#### [Selected extract]
——

4 Ways to Prepare For a Professional Writing Career

Before I was contracted or even agented, I did a number of things to prepare for the future. And in hindsight I’m really glad I did.

Those early days are the best time to lay the foundation for all that’s to come down the road. Here are a few reasons why:

* If we’re serious about publication, then we should do our best to present ourselves as professionals to the writing community no matter where we’re at in our writing journeys. We never know who’s watching, what connections we’ll make, or when doors will open.

*If we prepare for the future, we’ll save ourselves some hassle later, when we’re trying to wade through a whole lot of other new responsibilities.

* If we plan to succeed, then we’re more likely to reach our goals. If we tell ourselves, “I’ll start taking my writing career more seriously if I get an agent or book contract,” then we may already have a mind frame of defeat.

——

#### [Supplied material]
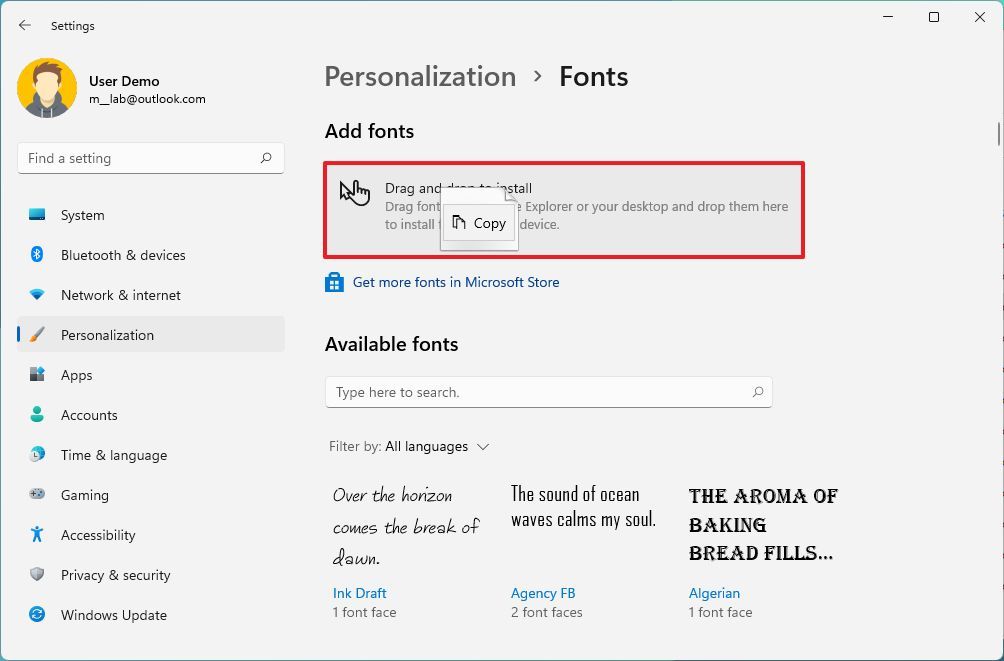Click the back arrow at top left

[x=23, y=25]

——

#### [Written problem 1]
In the text on preparing for a writing career, substitute "groundwork" for "foundation" and write out the part starting with "Those early days" and going on through "doors will open.".
#### [Written problem 2]
Answer these from the text on preparing for a writing career:
(a) What did the writer do before being contracted or agented?
(b) What will preparing for the future save us from later?
(c) What mind frame may we already have if we put off taking our writing seriously until we get an agent or book contract?
The data above isn't needed for this work.

#### [Answer 1]
Those early days are the best time to lay the groundwork for all that’s to come down the road. Here are a few reasons why:

* If we’re serious about publication, then we should do our best to present ourselves as professionals to the writing community no matter where we’re at in our writing journeys. We never know who’s watching, what connections we’ll make, or when doors will open.

#### [Answer 2]
(a) A number of things to prepare for the future.
(b) Some hassle.
(c) A mind frame of defeat.